Please reproduce every line of the entries below word for word, leaving out the pictures.

= = = =

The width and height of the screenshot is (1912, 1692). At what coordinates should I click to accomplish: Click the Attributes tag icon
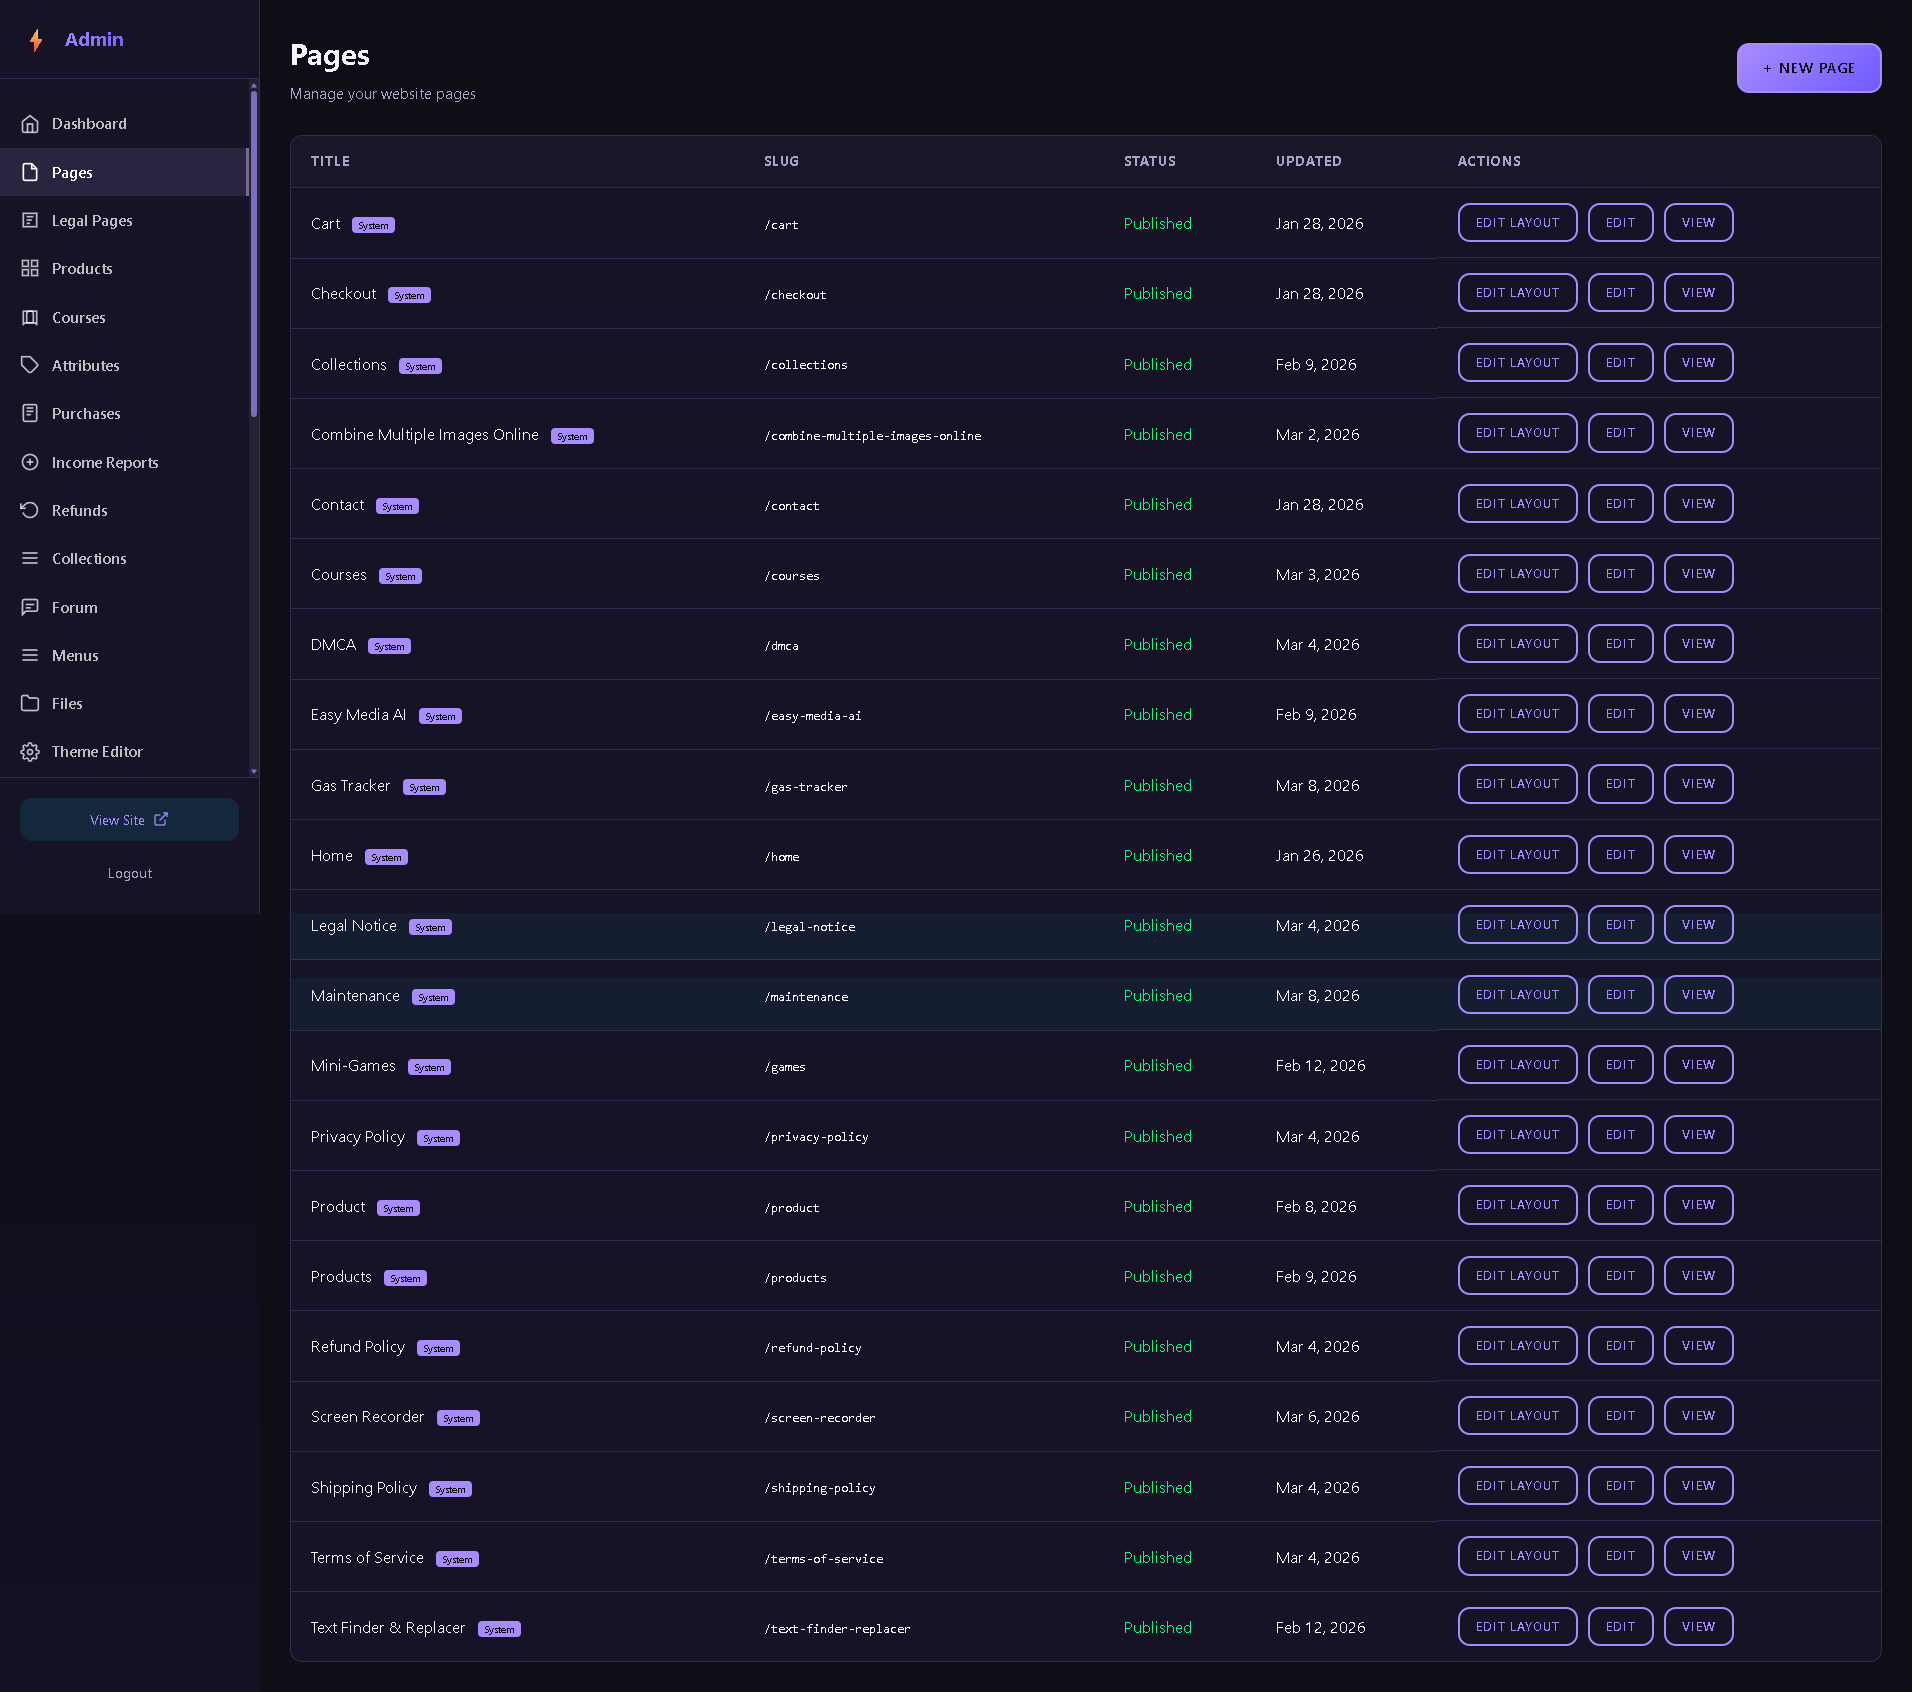(30, 365)
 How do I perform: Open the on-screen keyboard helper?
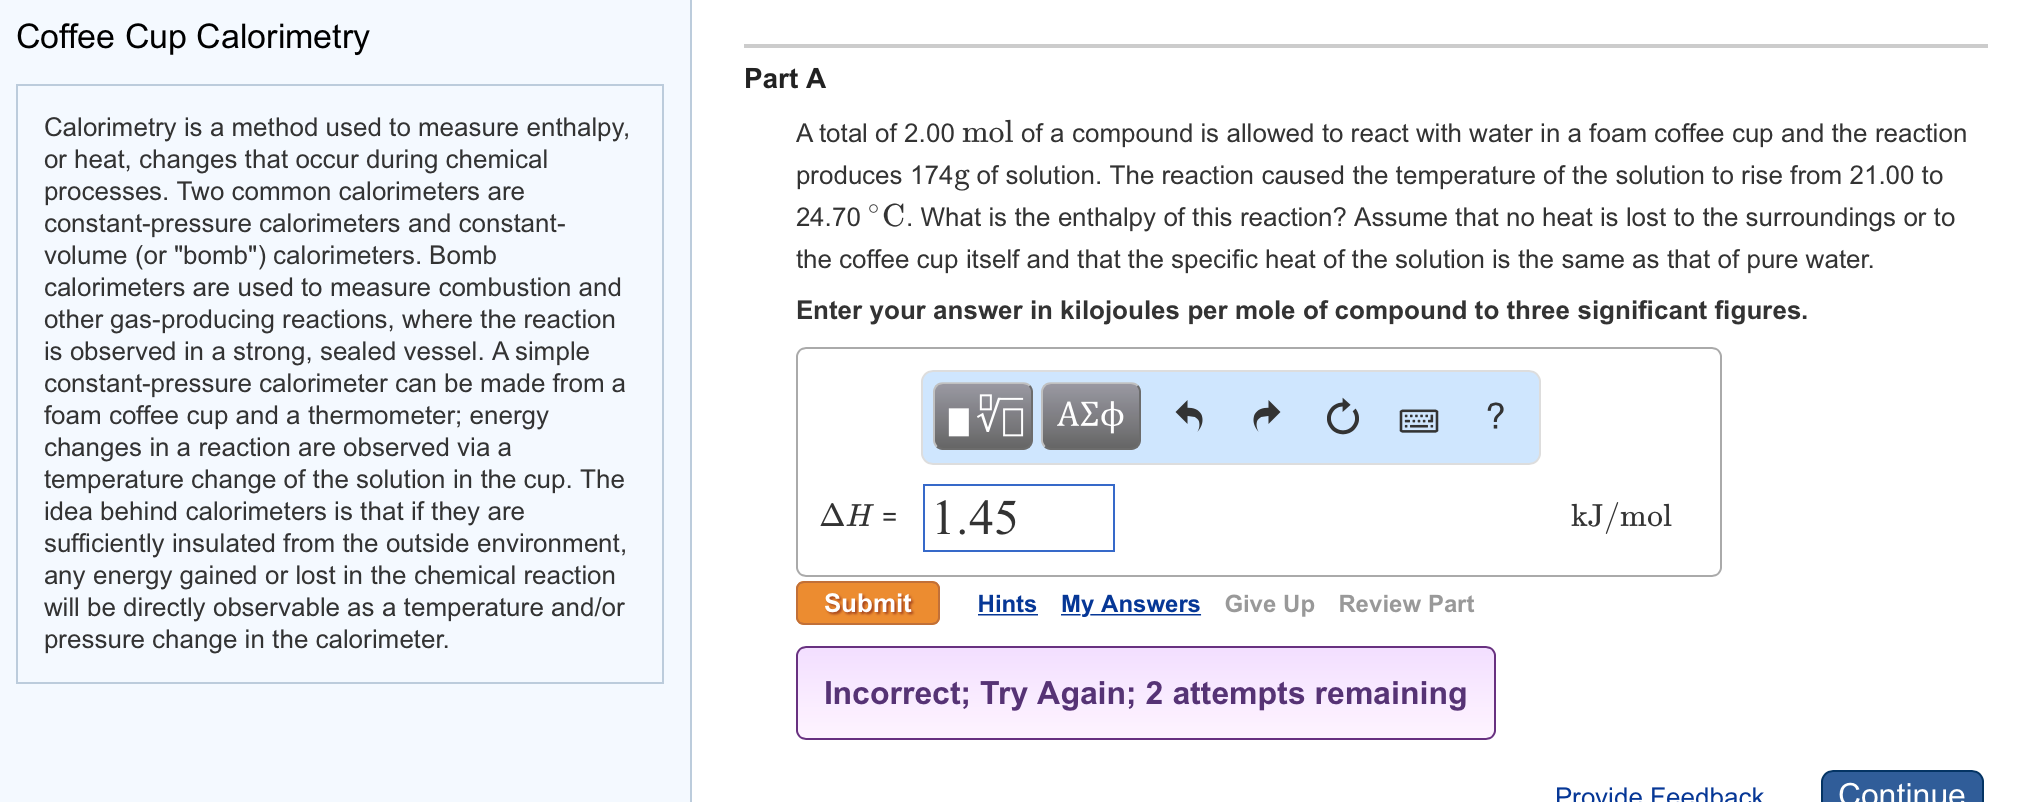[1419, 418]
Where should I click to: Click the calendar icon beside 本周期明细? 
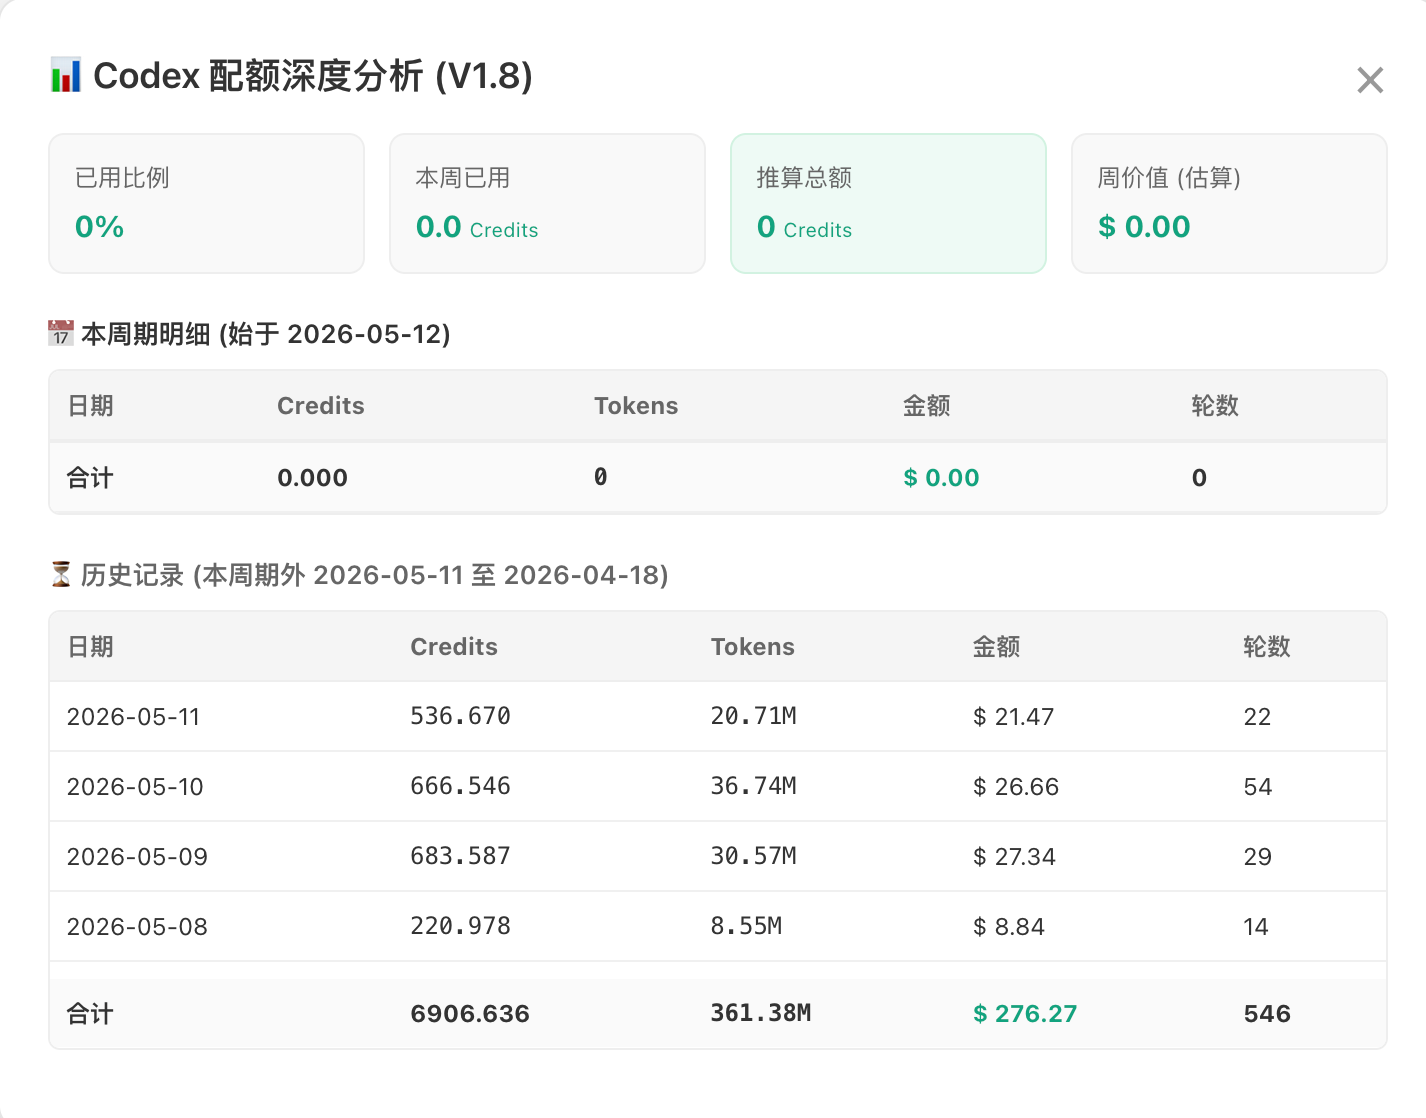click(x=61, y=333)
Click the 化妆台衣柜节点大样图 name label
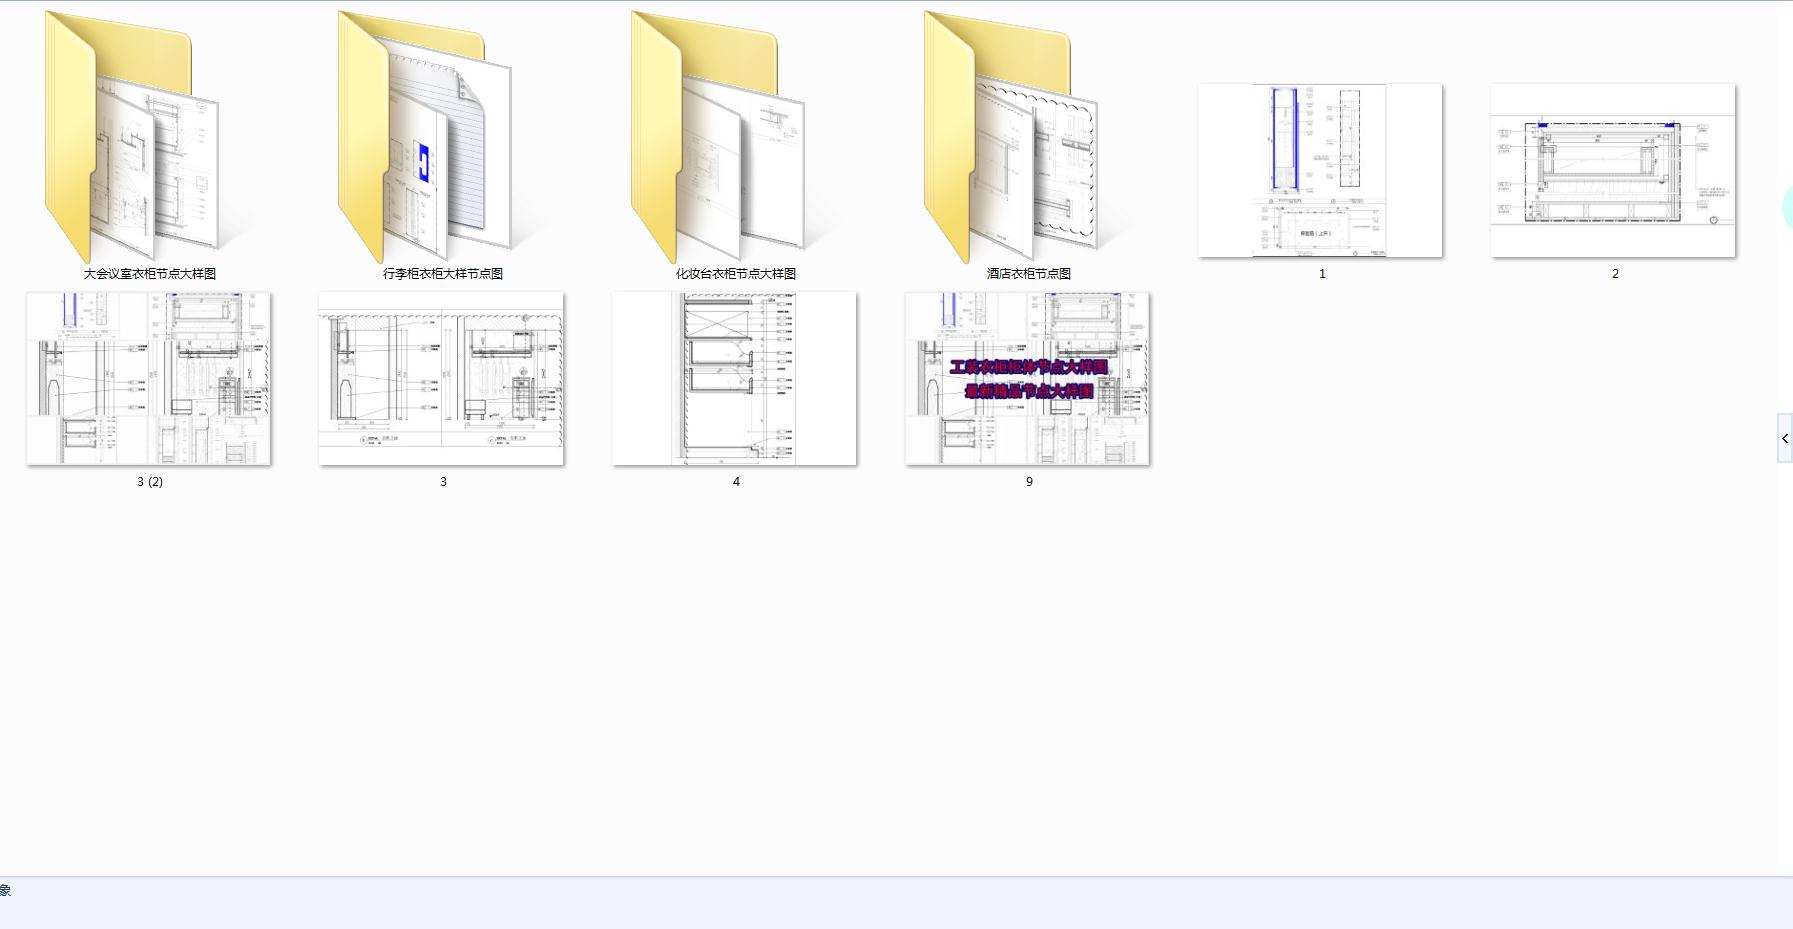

= = = =

__THE COMPLETED TASK__.
The width and height of the screenshot is (1912, 1692). At what coordinates should I click to accomplish: Click the Attributes tag icon
(30, 365)
 How do I perform: Open the on-screen keyboard helper?
[1419, 418]
Where should I click to: Click the calendar icon beside 本周期明细? 
click(x=61, y=333)
Click the 化妆台衣柜节点大样图 name label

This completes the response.